Scott Orphan, Senior Vice President of Houston-based Asset Living, a third-party manager of 30 student buildings near such schools as the University of Georgia and the University of Florida, says his company has reached out to institutions about its communities’ benefits, which include bed-bath parity. And some schools, like ASU, talk about possibly keeping some floors in buildings unoccupied to accommodate sick students if an outbreak occurs, says Studio Ma’s Boyer.
Common social areas
For now, many buildings have established phased guidelines, with the first phase requiring that amenities like gyms, pools, tanning beds and study carrels remain shuttered and mandating personal protective equipment (PPE). Asset Living is taking this approach and plans to reopen facilities as state and Centers for Disease Control guidelines permit, says Orphan. Phase 2 might include some degree of PPE, social distancing and limited amenity hours, he adds. Campus Advantage is taking a similar position of adjusting to maintain healthfulness, Olstersdorf says. “Every other piece of gym equipment might be unplugged, or there could be sign-up sheets for a few slots open at a time.” His company has published a PDF that includes reopening procedures covering everything from amenity availability to service and maintenance requests and leasing office hours.
To further ensure safety, many managers plan to have professional cleaning services disinfect premises—especially high-touch areas such as elevator buttons and railings—more often. In March, Aspen Heights began supplementing its contract cleaning services with additional sanitizing, twice daily all week. Installing touchless doors and bathroom toilets and sinks might be too costly, says Virtus Real Estate Capital’s Kevin White. One good thing, Boyer says: As weather permits, more socializing can take place outdoors.

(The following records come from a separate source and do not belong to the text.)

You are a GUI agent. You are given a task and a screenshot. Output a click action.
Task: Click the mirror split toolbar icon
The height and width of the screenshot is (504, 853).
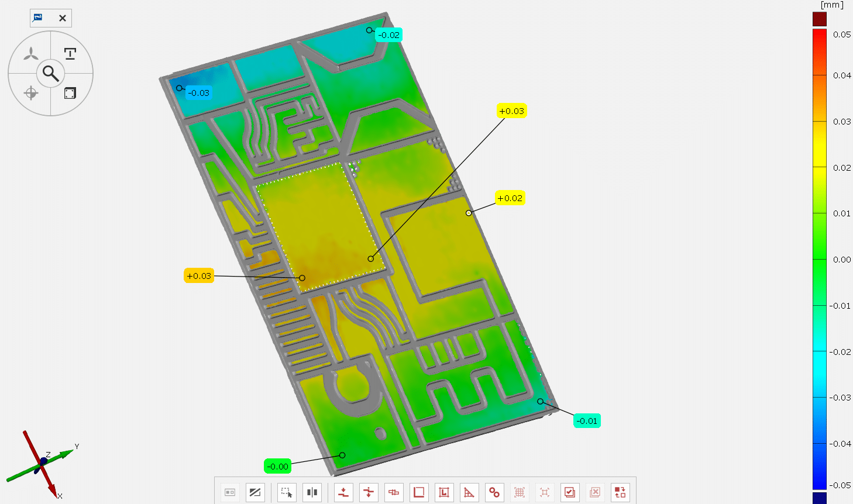(312, 492)
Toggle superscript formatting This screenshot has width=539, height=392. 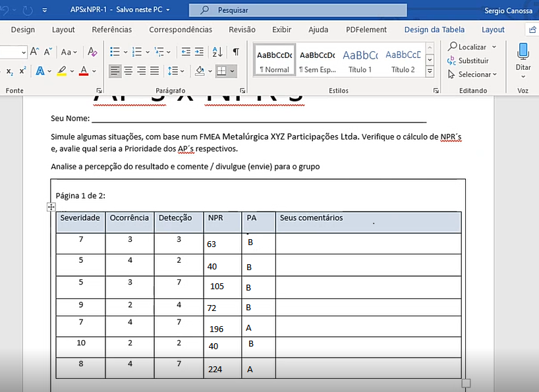pyautogui.click(x=22, y=70)
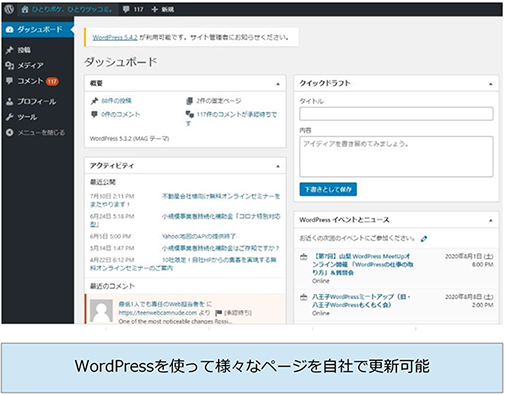Open the WordPress 5.4.2 update link
Image resolution: width=505 pixels, height=395 pixels.
click(x=115, y=37)
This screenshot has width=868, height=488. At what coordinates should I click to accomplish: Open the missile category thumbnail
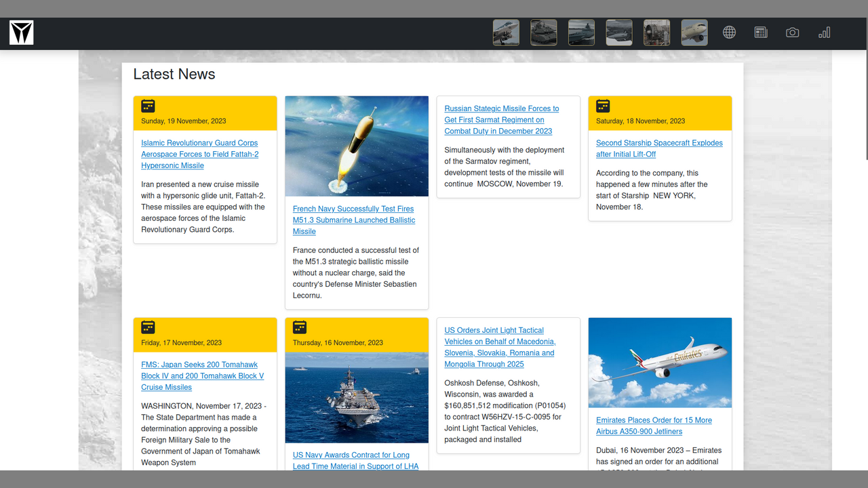619,33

When students enter a building they’ll see more handwashing stations and stacks of wipes and masks. While students are social beings who enjoy congregating, student living facilities may be available to residents only, or the number of visitors may be limited. “You might be allowed to have small study groups but not large gatherings on a Friday night,” says Kevin White.
In buildings where elevators are essential, there will likely be limits on the number of riders. “If it’s meant for eight, only four now may be permitted, and each will stand in a different corner,” Kevin White says. Of course, this could pose a logistical challenge at times, such as when students and parents all descend for move-in day. “They probably will have to stagger the timetable over several days,” he adds.
As part of its phase 1 guidelines, Asset Living buildings may have some amenities open during office hours so that staff are available to enforce rules. “If students don’t [comply], we might consider shutting [amenities] down,” Orphan says, though Orphan and others are realistic about the likelihood of full compliance. “It’s impossible to expect 100 percent,” says Oltersdorf. Jason White of William Fideli agrees: “We hope they would but plan that they won’t.”
No matter what changes occur in the short term, some are likely to remain, even after the virus disappears. “We may continue to see enhanced sanitization, more sanitizer stations and some social distancing, or fewer people at gatherings,” says Orphan.